Early Stage Researcher (PhD) projects

Individual Research Projects

There are 15 Early Stage Researchers in the CLEOPATRA programme. There are details of their projects below:

1. Fact extraction and cross-lingual alignment (LUH)
2. Interactive user access models to cross-lingual information (LUH)
3. Crowd quality and training in hybrid multilingual information processing and analytics (SOTON)
4. Incentives design for hybrid multilingual information processing and analytics (SOTON)
5. Fact validation across multilingual text corpora (UBO)
6. Interactive multilingual question answering (UBO)
7. Relations of textual and visual information (TIB)
8. Contextualisation of images in multilingual sources (TIB)
9. National and transnational media coverage of European parliamentary elections, 2004-2014 (UoL)
10. Nationalism, internationalism and sporting identity: the London and Rio Olympics/Paralympics (UoL)
11. Information propagation with barriers (JSI)
12. Cross-lingual news reporting bias (JSI)
13. Multilingual Wikipedia as ‘first draft of history’ (UvA)
14. NLP for under-resourced languages (FFZG)
15. Cross-lingual sentiment detection (FFZG)

 

ESR1: Tin Kuculo        PhD enrolment: LUH
Project Title: Fact extraction and cross-lingual alignment (WP4 – Event-centric cross-lingual Information processing)
Objectives: Extract and interlink mentions of related facts and their multilingual context and establish their semantic and temporal relations in comparable corpora by leveraging hybrid computational methods while utilizing NLP and ML-based technologies.
Expected Results: Hybrid computational methods for extraction and interlinking of related facts and their context across languages.
Application: The position has been assigned.

 

ESR2: Sara Abdollahi PhD enrolment: LUH
Project Title: Interactive user access models to cross-lingual information (WP5 – Hybrid computation, user interaction and question answering)
Objectives: Develop user interaction models that enable users to efficiently and effectively access extracted event-centric multilingual information and its context and analyse language-specific differences.
Expected Results: Models for interactive efficient access to structured multilingual information and its context validated through user studies.
Application: The position has been assigned.

 

ESR3: Gabriel Amaral PhD enrolment: SOTON
Project Title: Crowd quality and training in hybrid multilingual information processing and analytics (WP5 – Hybrid computation, user interaction and question answering)
Objectives: Design a mixed-crowdsourcing workflow in which contributors who are less confident in a given language learn the tools of the trade from more experienced ones.
Expected Results: A mixed-crowdsourcing workflow.
I’m a Computer Scientist and Researcher from Ceará, Brazil, with background in Natural Language Processing (NLP), Machine Learning (ML) and Logical Agents.

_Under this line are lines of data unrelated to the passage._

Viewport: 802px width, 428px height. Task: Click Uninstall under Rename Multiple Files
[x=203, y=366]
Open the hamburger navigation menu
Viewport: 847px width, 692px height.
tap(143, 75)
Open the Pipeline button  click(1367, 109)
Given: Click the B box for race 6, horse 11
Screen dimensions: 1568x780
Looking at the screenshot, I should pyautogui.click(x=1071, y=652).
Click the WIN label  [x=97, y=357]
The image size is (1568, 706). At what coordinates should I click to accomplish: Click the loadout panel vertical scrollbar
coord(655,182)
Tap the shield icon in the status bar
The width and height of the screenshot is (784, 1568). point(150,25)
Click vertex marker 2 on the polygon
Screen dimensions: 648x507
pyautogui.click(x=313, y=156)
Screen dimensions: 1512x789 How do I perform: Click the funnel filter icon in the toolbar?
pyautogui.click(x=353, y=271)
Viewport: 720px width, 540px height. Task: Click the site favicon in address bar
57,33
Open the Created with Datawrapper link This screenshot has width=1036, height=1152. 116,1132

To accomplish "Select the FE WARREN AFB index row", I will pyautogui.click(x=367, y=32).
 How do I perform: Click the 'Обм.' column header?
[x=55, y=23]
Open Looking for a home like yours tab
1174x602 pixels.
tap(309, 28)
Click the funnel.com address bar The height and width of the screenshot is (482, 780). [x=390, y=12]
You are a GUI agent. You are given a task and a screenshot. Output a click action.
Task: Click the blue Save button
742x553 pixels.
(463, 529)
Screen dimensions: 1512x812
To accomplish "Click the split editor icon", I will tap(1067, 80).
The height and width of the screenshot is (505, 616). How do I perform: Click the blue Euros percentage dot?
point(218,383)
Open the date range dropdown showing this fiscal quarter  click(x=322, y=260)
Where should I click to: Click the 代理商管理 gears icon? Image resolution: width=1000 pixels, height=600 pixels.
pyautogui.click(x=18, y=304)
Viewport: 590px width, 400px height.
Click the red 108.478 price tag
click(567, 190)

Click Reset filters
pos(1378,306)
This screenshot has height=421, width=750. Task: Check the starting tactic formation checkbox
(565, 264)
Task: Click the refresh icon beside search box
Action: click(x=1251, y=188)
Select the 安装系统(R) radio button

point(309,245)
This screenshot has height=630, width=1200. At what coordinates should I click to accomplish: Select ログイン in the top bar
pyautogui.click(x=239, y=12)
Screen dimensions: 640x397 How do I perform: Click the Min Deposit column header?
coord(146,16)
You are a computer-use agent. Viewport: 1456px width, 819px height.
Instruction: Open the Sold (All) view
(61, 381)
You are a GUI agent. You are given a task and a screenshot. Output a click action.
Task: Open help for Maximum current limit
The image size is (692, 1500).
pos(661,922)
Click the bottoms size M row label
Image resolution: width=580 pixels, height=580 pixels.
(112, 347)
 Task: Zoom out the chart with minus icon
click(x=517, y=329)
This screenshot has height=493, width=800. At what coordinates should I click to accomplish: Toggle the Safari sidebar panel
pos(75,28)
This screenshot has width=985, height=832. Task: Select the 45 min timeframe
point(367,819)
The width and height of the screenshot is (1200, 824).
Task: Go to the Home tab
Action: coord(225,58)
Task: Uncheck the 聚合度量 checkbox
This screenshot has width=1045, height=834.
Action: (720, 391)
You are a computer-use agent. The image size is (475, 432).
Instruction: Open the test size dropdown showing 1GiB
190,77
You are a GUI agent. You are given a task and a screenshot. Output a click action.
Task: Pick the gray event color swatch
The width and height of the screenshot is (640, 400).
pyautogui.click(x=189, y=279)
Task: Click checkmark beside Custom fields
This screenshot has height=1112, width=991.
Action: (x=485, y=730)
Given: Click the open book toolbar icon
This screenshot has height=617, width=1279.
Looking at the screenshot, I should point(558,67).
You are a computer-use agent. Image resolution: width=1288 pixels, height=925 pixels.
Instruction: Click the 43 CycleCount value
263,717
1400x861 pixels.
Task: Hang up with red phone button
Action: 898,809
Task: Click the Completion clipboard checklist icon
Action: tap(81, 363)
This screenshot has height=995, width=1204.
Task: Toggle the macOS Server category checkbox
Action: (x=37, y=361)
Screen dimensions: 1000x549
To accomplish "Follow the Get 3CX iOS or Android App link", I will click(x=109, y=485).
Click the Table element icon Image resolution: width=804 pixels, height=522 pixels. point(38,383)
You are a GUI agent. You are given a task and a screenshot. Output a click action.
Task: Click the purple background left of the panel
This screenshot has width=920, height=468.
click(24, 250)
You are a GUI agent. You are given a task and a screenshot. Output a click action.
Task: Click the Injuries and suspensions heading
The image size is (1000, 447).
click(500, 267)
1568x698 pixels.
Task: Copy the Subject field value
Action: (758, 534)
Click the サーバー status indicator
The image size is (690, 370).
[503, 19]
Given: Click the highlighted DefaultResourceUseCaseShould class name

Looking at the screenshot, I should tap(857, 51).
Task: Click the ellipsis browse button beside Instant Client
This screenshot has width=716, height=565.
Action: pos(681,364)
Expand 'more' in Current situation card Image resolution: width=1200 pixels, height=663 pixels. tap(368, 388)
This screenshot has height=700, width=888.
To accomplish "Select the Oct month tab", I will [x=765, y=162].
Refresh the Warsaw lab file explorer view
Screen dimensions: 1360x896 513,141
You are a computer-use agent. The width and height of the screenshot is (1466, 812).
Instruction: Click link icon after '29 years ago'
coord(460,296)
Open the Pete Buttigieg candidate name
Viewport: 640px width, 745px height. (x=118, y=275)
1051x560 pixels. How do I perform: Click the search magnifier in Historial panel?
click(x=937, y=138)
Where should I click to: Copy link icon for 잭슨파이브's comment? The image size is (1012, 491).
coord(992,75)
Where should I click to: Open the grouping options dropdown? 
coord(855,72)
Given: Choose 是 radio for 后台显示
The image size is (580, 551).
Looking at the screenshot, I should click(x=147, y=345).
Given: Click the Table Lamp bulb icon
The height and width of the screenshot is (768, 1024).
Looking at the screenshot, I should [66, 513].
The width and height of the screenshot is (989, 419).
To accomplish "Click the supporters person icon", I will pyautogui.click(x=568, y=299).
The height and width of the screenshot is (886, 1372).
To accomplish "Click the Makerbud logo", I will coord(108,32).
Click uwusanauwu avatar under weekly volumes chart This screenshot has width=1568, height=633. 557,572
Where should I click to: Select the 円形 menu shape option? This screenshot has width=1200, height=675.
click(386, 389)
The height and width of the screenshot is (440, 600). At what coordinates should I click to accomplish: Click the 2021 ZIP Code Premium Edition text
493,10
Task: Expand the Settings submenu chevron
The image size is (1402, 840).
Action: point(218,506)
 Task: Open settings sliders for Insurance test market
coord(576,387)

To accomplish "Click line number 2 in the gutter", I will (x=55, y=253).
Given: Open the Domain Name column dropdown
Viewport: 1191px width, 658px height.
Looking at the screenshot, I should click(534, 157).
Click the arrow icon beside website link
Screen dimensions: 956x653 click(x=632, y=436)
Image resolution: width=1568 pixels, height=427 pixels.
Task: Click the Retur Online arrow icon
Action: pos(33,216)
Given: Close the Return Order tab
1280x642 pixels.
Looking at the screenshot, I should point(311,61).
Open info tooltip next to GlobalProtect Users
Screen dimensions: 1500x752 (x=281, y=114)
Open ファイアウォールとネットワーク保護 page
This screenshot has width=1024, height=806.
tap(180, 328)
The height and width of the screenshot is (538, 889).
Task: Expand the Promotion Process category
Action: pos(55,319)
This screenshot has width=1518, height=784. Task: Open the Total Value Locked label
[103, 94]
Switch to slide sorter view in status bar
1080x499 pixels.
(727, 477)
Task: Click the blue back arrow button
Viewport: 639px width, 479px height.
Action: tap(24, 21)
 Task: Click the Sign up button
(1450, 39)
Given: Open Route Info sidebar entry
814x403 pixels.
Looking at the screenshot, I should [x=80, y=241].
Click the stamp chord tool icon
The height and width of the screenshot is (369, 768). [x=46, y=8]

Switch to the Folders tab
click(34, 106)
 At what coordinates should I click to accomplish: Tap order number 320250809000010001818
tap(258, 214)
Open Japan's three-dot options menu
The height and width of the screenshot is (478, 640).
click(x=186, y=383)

My role in CLEOPATRA is to investigate how Crowdsourcing can prove itself a valuable asset for the enrichment of knowledge-based systems in a multilingual and multicultural environment, as well as for collecting resources to help support minority languages and their speakers.

 

ESR4 PhD enrolment: SOTON
Project Title: Incentives design for hybrid multilingual information processing and analytics (WP5 –  Hybrid computation, user interaction and question answering)
Objectives: Explore a set of motivations and incentives, from financial to learning (pairing people to learn languages in tandem) to challenges and reputation to understand how they would apply to technical, context-rich tasks like in multilingual information science.
Expected Results: Advance state of the art with respect to platforms like Duolingo exploring relatively technical tasks for a lay audience.
Application details: To apply for positions hosted at SOTON please follow the instructions on the official Website.

 

ESR5: Jason Armitage PhD enrolment: UBO
Project Title: Fact validation across multilingual text corpora (WP4 –  Event-centric cross-lingual Information processing)
Objectives: Develop hybrid methods for cross-lingual fact validation and leverage multilingual distributed sources to provide a more complete set of source candidates in order to validate the facts.
Expected Results: Methods for hybrid cross-lingual fact validation using heterogeneous information sources.
Application: The position has been assigned.

 

ESR6: Endri Kacupaj PhD enrolment: UBO
Project Title: Interactive multilingual question answering (WP5 –  Hybrid computation, user interaction and question answering)
Objectives: Train neural networks to convert natural language queries to a formal query language, which will then be answered using existing knowledge bases. Enable efficient user interaction and feedback to enhance results.
Expected Results: End-to-end interactive Question Answering prototype trained using a neural network which will support a more expressive query language and user interaction, in particular to support event-centric questions.
Application details: The position has been assigned.

 

ESR7: Gullal Singh Cheema PhD enrolment: TIB
Project Title: Relations of textual and visual Information (WP4 –  Event-centric cross-lingual Information processing)
Objectives: Develop and research (deep) learning systems that are able to 1.) find the paragraphs and sentences in a text which are relevant to image content, and 2.) predict the granularity and semantic level of text-image relations.
Expected Results: A cross-lingual model of semantic relations of textual and visual information with different levels and granularities.
Application details: The position has been assigned.

 

ESR8: Golsa Tahmasebzadeh PhD enrolment: TIB
Project Title: Contextualisation of images in multilingual sources (WP4 –  Event-centric cross-lingual Information processing)
Objectives: Research how surrounding text information can be utilized to infer and refine spatial and temporal information about an image in multilingual Web sources to support cross-lingual alignment.
Expected Results: Methods to detect temporal and spatial information for images by exploiting visual information and their multilingual textual context.
Application details: The position has been assigned.

 

ESR9: Daniela Major PhD enrolment:  UoL
Project Title: National and transnational media coverage of European parliamentary elections, 2004-2014 (WP6 –  Event-centric cross-lingual analytics and cross-cultural studies)
Objectives: Explore information flows between national media, identify translingual concepts and topics emerging during the elections.
Expected Results: Identification of issues remaining bounded by language or national political cultures in election information flows.
My project concerns the way European media covered the European Parliamentary elections from 2004 to 2019. I’ll be looking at newspapers in digital formats from different countries and languages. I will be studying which themes come up the most and how they change throughout the years as well as the usage of political concepts such as Nationalism, Sovereignty and Europeanisation in the media coverage.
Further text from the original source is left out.